O bom salário faz a maior diferença na hora de se optar por uma carreira no Estado, mas certamente não é só isso. Segundo o professor Celso Aragão, o curso em que ele leciona fez, recentemente, uma pesquisa para traçar o perfil dos alunos e concluiu que a maioria deles está empregada, mas quer ascender socialmente. “Há também um grande número de pessoas desempregadas, devido a atual conjuntura, mas há mais gente empregada que procura status. As estatísticas mostram que quem faz o curso é a classe média, que pode pagar caro pelas aulas e pelo material de estudo. Os candidatos daqui procuram mais a área fiscal e os tribunais, pois estes pagam bem e dão alguma visibilidade. Os pobres são sempre excluídos dos cargos públicos”, diz Celso. Embora as classes mais baixas não tenham acesso a uma boa educação para passar nos concorridos concursos, a estudante de Direito Roberta Reis acredita que esse tipo de seleção ainda é a forma mais justa de escolher alguém para uma função pública. “Essa é a única forma de uma pessoa que não é filha de ninguém importante se sobressair. Meu pai não é famoso e eu não sou rica, mas isso não me diminui num concurso. Lá todo mundo é igual. Não é assim numa seleção para um grande escritório de advocacia”, diz Roberta. A estudante, que busca a estabilidade financeira, vai fazer as provas para a procuradoria geral do Estado, mas antes vai tentar entrar como estagiária para ver se gosta mesmo da área.
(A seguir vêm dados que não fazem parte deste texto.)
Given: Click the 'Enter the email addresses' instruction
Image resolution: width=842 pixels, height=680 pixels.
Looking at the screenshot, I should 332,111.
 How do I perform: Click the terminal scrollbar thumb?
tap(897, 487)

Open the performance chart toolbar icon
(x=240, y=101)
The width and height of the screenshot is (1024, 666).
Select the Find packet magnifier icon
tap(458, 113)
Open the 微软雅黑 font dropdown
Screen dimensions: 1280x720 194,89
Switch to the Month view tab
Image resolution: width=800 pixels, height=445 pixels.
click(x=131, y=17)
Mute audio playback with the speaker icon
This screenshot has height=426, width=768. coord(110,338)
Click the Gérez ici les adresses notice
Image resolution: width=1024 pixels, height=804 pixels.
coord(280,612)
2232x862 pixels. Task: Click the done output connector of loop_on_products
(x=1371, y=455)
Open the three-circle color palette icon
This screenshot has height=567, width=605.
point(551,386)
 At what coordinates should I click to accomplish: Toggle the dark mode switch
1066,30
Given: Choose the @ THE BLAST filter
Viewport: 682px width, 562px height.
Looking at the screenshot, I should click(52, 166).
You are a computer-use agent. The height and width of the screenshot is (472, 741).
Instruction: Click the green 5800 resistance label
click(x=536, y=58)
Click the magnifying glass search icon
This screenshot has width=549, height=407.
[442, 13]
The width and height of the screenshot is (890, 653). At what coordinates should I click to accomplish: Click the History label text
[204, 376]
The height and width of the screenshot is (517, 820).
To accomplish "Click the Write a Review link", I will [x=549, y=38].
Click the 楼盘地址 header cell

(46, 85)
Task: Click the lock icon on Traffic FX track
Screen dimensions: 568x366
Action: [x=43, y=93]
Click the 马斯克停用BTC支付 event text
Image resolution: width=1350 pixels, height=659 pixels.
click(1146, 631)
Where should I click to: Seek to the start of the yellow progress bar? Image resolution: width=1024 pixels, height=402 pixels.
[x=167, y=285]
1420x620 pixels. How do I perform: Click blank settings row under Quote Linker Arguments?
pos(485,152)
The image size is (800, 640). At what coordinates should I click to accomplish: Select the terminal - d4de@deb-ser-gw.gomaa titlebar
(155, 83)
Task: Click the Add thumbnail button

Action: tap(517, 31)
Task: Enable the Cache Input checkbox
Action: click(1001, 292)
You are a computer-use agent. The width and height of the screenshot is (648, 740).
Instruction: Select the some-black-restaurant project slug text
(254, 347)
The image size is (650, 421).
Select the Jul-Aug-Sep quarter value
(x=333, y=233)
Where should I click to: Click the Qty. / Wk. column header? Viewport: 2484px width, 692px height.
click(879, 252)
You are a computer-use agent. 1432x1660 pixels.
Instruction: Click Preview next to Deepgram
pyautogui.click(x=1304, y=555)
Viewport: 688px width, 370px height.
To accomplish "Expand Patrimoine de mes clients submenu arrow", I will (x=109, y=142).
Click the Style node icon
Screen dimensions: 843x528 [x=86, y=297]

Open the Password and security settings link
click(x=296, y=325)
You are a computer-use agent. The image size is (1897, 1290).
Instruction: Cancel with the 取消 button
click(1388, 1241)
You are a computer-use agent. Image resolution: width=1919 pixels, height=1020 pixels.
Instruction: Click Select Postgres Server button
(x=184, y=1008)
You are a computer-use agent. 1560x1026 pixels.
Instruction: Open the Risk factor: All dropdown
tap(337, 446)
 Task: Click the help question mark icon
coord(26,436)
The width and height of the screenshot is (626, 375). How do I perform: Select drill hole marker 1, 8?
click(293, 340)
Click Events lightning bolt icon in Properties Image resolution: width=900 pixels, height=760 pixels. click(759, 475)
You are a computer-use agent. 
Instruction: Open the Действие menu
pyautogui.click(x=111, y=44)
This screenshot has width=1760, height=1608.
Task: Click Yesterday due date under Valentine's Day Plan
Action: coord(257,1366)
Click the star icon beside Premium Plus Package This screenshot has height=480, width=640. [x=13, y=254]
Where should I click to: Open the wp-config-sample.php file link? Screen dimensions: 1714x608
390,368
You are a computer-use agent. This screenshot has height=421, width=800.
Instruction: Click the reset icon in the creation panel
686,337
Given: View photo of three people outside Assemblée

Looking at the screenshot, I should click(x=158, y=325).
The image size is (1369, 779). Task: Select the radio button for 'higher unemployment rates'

Foi esse o caminho que a contadora geral do estado, do Rio de Janeiro, Regina Célia Ferreira percorreu e teve sucesso. Ela entrou como estagiária, já que tinha feito o curso técnico de contabilidade, e, um anos depois, acabou passando no concurso e foi efetivada. Fez a graduação em contabilidade, subiu de cargo e, depois de cinco anos de estado, ganhou seu primeiro cargo em comissão. Isso quer dizer: virou chefe. Regina está na chefia há 25 anos e adora o que faz. “Eu acho que ainda vale muito a pena trabalhar no serviço público, principalmente na minha área, pois os contadores são muito valorizados no estado”, diz ela. O médico Ruy Rocha, que trabalha há 23 anos no Hospital dos Servidores Públicos do Rio de Janeiro, aconselha que os que têm interesse em trabalhar para o estado não deixem de investir também numa atividade privada. “Eu tenho um consultório particular, mas também sou funcionário do governo. Hoje em dia, paga-se muito pouco para os médicos e o jeito e é tentar se garantir de todos os lados”, afirma. O cardiologista lembra, também, que mais do que a questão de estabilidade financeira, trabalhar com serviço público permite que o médico se dedique a ajudar às pessoas que precisam, independente da condição financeira. “Isso é essencial para quem escolheu a medicina como profissão”, sentencia Ruy.
Então, vale a pena perder noites de sono estudando contabilidade ou Direito básico? Para algumas categorias profissionais, sim! Talvez não seja interessante para um publicitário virar fiscal do INSS, mas, na hora do aperto, ter um dinheirinho (que nem é tão “inho” assim) certo vem bem a calhar.